À deux doigts du cauchemar

Mikaël Lalancette

Publié 07 novembre
Mis à jour 07 novembre

C'est le cauchemar de tout journaliste sportif à la télé.

Tu pars en tournage sur la route, tu réalises tes entrevues d'avant-match et tu attends.

Je ne sais pas si je vous l'ai déjà dit, mais attendre est l'activité la plus constante dans le quotidien des journalistes sportifs.

On attend le point de presse du coach, on attend que le match commence, on attend les joueurs pour les entrevues, on attend l'heure de nos interventions en direct...

On se dépêche pour attendre. On attend tout le temps.

Mais c'est le plus beau métier du monde quand même.

Revenons au cauchemar du journaliste sportif. Le match commence...

Et le joueur pour qui tu t'es déplacé, se blesse après trois ou quatre présences sur la glace. En télé, c'est comme si ton château de cartes venait de s'effondrer. Tu ne veux pas repartir les mains vides, sans visuel du joueur pour qui tu t'es déplacé.

Ça m'est arrivé lors de ma visite à Owen Sound le 27 octobre dernier. Une petite communauté de 20 000 habitants à deux heures au nord de Toronto.

Nous étions là pour Nick Suzuki, le jeune espoir des Canadiens de Montréal. Le jeune joueur de centre a été acquis dans la transaction qui a envoyé Max Pacioretty aux Golden Knights de Vegas.

Après quelques minutes dans le match contre les Petes de Peterborough, Suzuki entre en collision avec le défenseur Cameron Supryka. Sa jambe droite encaisse le choc. Il se relève en grimaçant et retraite au banc des siens.

Le natif de London quitte le match quelques instants plus tard et ne reviendra pas dans la période.

Au début du deuxième engagement, je rejoins mon caméraman Christopher. Il a l'image de la blessure. On discute de la suite mais déjà, on prépare quelques scénarios...

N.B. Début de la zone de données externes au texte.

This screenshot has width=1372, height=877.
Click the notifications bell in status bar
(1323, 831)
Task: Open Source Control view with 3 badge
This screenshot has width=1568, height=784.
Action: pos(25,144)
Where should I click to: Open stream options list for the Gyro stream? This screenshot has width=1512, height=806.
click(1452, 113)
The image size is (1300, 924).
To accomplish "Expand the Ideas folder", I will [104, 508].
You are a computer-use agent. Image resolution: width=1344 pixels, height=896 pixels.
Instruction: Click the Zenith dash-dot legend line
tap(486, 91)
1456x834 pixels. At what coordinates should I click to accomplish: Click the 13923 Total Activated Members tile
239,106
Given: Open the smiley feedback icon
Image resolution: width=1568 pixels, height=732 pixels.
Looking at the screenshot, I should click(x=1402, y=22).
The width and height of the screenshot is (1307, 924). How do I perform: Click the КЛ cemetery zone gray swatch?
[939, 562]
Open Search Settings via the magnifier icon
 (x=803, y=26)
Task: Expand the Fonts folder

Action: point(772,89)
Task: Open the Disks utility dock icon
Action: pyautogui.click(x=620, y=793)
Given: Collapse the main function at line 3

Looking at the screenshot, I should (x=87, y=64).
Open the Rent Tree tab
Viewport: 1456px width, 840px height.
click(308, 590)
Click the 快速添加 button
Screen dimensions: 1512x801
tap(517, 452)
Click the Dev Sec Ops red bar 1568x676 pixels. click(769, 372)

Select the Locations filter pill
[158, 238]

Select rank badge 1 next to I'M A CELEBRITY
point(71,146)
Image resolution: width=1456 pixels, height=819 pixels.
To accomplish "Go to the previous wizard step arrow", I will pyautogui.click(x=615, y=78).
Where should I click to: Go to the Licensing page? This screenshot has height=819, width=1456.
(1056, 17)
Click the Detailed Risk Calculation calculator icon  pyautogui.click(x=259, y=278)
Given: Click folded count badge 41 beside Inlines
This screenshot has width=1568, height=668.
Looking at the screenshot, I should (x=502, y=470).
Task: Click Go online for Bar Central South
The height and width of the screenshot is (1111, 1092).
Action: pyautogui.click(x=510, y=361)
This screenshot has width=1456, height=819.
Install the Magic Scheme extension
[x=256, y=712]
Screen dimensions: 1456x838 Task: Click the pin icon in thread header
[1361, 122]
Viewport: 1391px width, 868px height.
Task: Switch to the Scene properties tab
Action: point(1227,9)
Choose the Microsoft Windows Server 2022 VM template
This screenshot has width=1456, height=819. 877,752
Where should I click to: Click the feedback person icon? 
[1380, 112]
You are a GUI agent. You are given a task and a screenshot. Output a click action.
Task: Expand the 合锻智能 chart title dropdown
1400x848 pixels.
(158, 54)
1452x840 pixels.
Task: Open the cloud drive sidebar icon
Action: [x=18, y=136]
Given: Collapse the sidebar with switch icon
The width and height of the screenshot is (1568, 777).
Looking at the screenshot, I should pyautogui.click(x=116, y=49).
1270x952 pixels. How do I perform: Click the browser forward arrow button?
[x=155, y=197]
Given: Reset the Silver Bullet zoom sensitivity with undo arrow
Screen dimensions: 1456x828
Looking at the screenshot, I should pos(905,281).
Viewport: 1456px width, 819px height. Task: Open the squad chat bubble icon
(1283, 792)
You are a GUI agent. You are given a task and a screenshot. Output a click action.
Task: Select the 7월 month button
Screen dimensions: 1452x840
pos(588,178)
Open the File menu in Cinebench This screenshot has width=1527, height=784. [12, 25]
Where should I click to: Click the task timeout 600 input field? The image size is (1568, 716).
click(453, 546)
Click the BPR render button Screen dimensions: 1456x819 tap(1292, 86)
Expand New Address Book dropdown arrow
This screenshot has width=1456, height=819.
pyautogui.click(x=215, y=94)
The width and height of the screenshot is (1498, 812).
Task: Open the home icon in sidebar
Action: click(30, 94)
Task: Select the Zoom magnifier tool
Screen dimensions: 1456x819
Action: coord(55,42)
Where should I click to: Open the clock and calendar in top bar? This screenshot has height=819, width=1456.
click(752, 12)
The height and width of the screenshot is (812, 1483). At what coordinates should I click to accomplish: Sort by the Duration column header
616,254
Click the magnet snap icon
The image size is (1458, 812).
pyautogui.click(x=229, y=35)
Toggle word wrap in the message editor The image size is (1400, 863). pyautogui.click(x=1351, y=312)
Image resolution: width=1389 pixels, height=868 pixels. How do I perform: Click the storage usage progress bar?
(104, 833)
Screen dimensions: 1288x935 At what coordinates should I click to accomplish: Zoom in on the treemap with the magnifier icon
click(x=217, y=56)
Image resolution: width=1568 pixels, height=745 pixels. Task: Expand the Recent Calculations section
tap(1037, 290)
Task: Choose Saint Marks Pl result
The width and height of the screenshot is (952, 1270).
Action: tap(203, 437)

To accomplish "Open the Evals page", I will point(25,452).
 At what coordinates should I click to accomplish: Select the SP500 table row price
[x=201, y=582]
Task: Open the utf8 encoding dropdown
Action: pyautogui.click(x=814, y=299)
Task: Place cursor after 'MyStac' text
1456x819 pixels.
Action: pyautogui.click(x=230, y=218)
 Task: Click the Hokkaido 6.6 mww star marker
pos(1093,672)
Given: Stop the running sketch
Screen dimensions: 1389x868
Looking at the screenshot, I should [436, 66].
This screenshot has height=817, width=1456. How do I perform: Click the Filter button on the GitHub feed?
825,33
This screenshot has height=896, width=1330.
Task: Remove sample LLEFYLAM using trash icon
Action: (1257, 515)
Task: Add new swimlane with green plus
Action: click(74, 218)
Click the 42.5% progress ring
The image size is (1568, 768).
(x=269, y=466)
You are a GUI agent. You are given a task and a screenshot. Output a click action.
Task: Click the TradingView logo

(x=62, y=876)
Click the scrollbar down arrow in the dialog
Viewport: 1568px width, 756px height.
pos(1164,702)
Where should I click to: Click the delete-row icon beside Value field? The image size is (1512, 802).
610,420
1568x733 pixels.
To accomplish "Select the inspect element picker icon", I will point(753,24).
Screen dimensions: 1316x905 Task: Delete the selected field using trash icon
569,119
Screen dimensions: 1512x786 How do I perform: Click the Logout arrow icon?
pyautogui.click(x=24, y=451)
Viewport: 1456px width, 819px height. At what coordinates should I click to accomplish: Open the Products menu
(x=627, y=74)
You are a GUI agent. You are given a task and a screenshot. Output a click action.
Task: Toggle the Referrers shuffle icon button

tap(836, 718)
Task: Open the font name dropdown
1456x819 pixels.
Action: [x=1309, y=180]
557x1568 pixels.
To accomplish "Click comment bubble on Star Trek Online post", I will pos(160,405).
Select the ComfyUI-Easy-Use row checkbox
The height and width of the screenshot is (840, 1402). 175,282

Si Suzuki ne revient pas dans le match, on reste pour l'après-match pour un bilan de santé. S'il s'est blessé sérieusement, on sera les premiers sur la nouvelle et nous aurons des réactions. Mes patrons seront fiers de leurs employés!

Les joueurs de l'Attack sautent sur la glace en début de deuxième période et le #37 n'y est pas...

Suzuki reviendra finalement dans le match après quelques minutes d'écoulées à la deuxième période, sous les applaudissements des 3116 spectateurs au Centre communautaire Harry Lumley Bayshore.

Soupir de soulagement pour l'Attack... et pour moi et mon caméraman.

Suzuki nous a donné tout un spectacle par la suite.

Vous dire qu'il est un bon tireur est inutile, vous le savez déjà. Un laser. Il a déjoué le gardien des Petes, Tye Austin, deux fois, de la même façon, en avantage numérique. Un missile. Le pauvre gardien n'a jamais vu la rondelle.

L'Attack a gagné le match 5-2 et Suzuki a été nommé la première étoile de la rencontre.

Nous venions de sauver notre tournage!

Quelques observations sur Suzuki :

1- Il est de retour au centre, sa position naturelle. C'est en partie en raison du souhait émis par les Canadiens de le voir évoluer au centre mais aussi pour diversifier l'attaque de l'Attack (elle était trop facile).

2- Nick Suzuki est un joueur apprécié à Owen Sound. On aime ses bonnes manières. Il est un jeune homme discret et poli.

3- Todd Gill a joué 1007 matchs dans la Ligue nationale de hockey. Il sait reconnaître le talent et il ne tarit pas d'éloges pour Suzuki. Il aime son désir, sa passion. Il m'a résumé Nick Suzuki de cette façon : «Ce n'est pas le genre de joueur qui va répliquer à un coup de bâton par un coup de bâton. Il va répliquer en marquant des buts.»

4- Suzuki m'a donné la permission d'utiliser une photo de lui enfant avec l'uniforme des Canadiens sur le dos. C'est le premier chandail de hockey qu'on lui a remis à ses débuts au hockey mineur. C'est comme si le destin avait voulu qu'il revêtisse l'uniforme bleu, blanc, rouge. Un clin d'oeil intéressant.

Je vous laisse. Je dois aller me préparer à attendre. J'ai une intervention dans vingt minutes.